**Records for this task:**

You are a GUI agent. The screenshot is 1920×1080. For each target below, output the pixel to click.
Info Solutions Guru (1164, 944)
...
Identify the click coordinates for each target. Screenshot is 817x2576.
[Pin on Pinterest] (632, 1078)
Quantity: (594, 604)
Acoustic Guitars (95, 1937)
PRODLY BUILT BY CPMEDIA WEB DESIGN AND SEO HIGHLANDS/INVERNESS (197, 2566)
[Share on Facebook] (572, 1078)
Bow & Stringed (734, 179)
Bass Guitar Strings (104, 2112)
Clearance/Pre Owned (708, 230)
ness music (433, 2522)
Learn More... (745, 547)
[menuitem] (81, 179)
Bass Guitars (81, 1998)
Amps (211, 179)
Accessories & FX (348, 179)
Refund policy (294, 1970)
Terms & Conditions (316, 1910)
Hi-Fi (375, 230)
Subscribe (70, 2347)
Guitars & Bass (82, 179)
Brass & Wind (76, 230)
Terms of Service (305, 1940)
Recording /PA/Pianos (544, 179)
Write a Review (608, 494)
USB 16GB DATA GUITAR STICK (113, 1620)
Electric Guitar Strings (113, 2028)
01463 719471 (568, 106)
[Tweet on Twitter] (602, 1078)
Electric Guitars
...
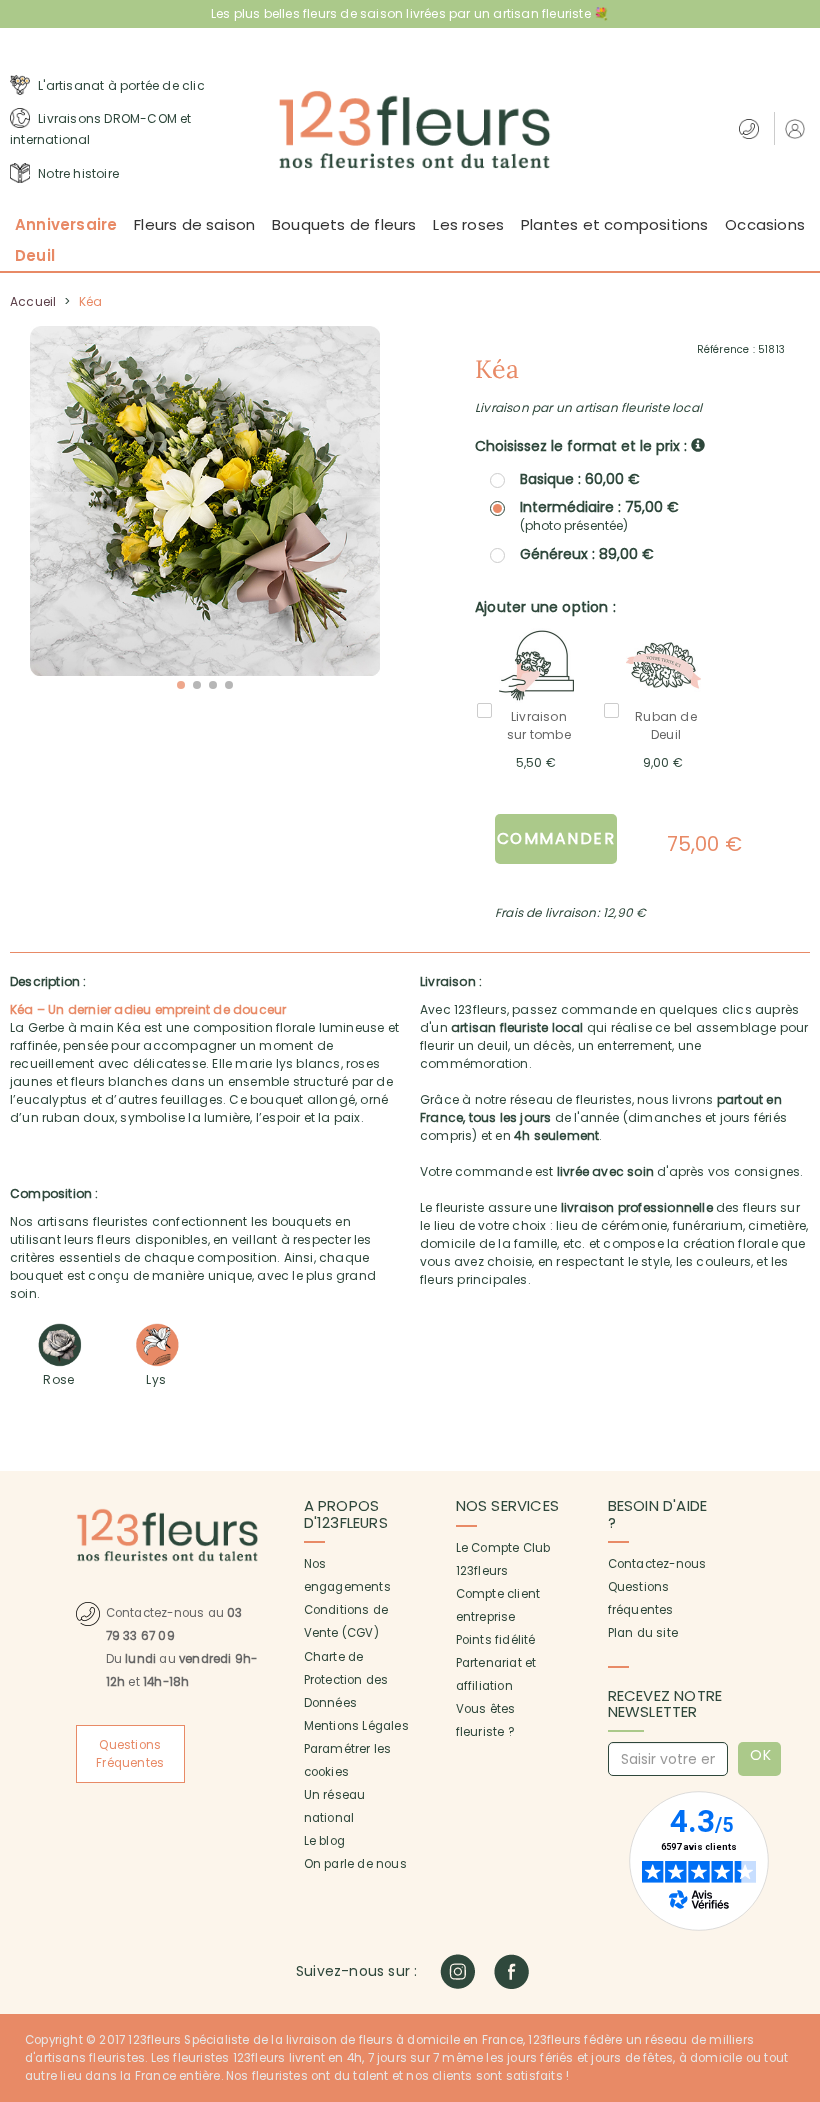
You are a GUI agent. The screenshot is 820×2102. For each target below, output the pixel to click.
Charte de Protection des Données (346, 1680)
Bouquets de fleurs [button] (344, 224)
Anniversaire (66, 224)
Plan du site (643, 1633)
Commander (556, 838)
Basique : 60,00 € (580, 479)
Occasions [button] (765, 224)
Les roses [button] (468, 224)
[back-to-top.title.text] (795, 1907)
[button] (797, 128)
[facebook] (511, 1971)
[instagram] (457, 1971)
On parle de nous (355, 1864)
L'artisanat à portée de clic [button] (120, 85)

**Task:**
In the entries above, one line contains "01463 719471 (568, 106)" and another contains "Electric Guitars". Reproduce exactly those two lines and the lines between them, nothing else.

**Task answer:**
01463 719471 (568, 106)
[Tweet on Twitter] (602, 1078)
Electric Guitars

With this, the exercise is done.